While avoiding litigation can be one the reasons behind creating the program, participants don’t need to be constantly reminded about this risk. According to a longitudinal study that looked at multiple corporations, traditional mandatory diversity trainings actually correlate to less representation for African-American/Black women and Asian men and women in managerial roles.
If a training feels too much like a remedial course or a punishment, it can spark anger, resistance, or animosity from some employees. Focusing on positive outcomes and letting people opt-in to the training gives employees the choice to become diversity and inclusion champions as a reflection of their personal values. Introductory communications can also help employees know what to expect during an unconscious bias seminar and feel more at ease during the session itself.
Individualizing the Strategies
Since no two organizations are the same, every diversity and inclusion-focused training should be tailored to an organization’s values and goals. Out-of-the-box training may not be as effective, considering how the content should be customized to the needs, language, and culture of the corporation. By destigmatizing the presence and prevalence of unconscious bias, people are more willing to acknowledge their own blind spots and identify the behaviors they want to address. For true transformation to occur, individuals need to be comfortable enough to admit any previous shortcomings. By asking everyone to write down one specific action they plan to focus on, the scale of change becomes more realistic and manageable.
A simple list of do’s and don’ts from the top-down level isn’t enough to fully address the issue. Some of the key components of a persuasive unconscious bias training seminar include informing participants about the issue, holding honest and courageous conversations, conducting engagement activities, and closing with a call-to-action. Interactive and bidirectional training serves to boost retention alongside other kinds of follow-up materials and content. Because it takes time for habits to form, tools like periodic immersion emails can reinforce seminar topics and bring the discussion into the everyday.
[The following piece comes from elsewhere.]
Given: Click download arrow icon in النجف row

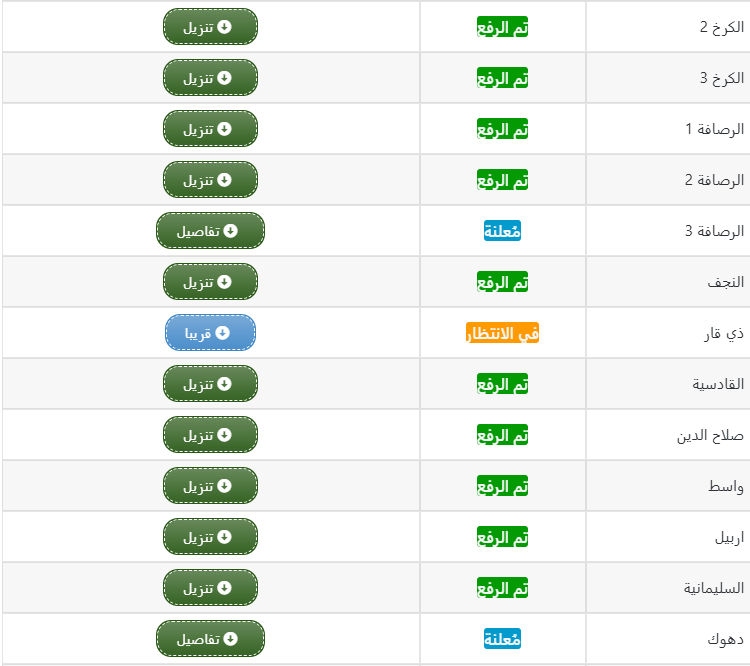Looking at the screenshot, I should coord(224,282).
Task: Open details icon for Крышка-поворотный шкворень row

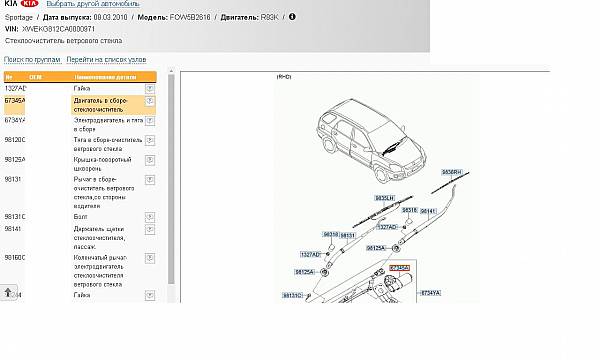Action: pos(150,160)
Organizational Accountability Toward Long-Term Change
Accountability is key to proving training ROI and to showing employees that the company validates their concerns. After the initial seminar, it’s important that companies collect data to track progress and change in organizational attitudes and behavior. Many businesses already distribute engagement surveys about employee sentiment, views on leadership, and corporate vision. Taking a deeper dive into the numbers from such a survey by demographics can provide a more accurate view into how people of various identities feel about their workplace environment.
A single hour of training with little to no follow-up may not bring about lasting outcomes, while focusing only on compliance issues may alienate key audiences. When it comes to diversity and inclusion initiatives, unconscious bias training should be just one part of a company’s larger efforts to create a respectful and equitable environment. These trainings can function as a touchpoint along an organizational journey toward nurturing a corporate culture that allows everyone to contribute their best work.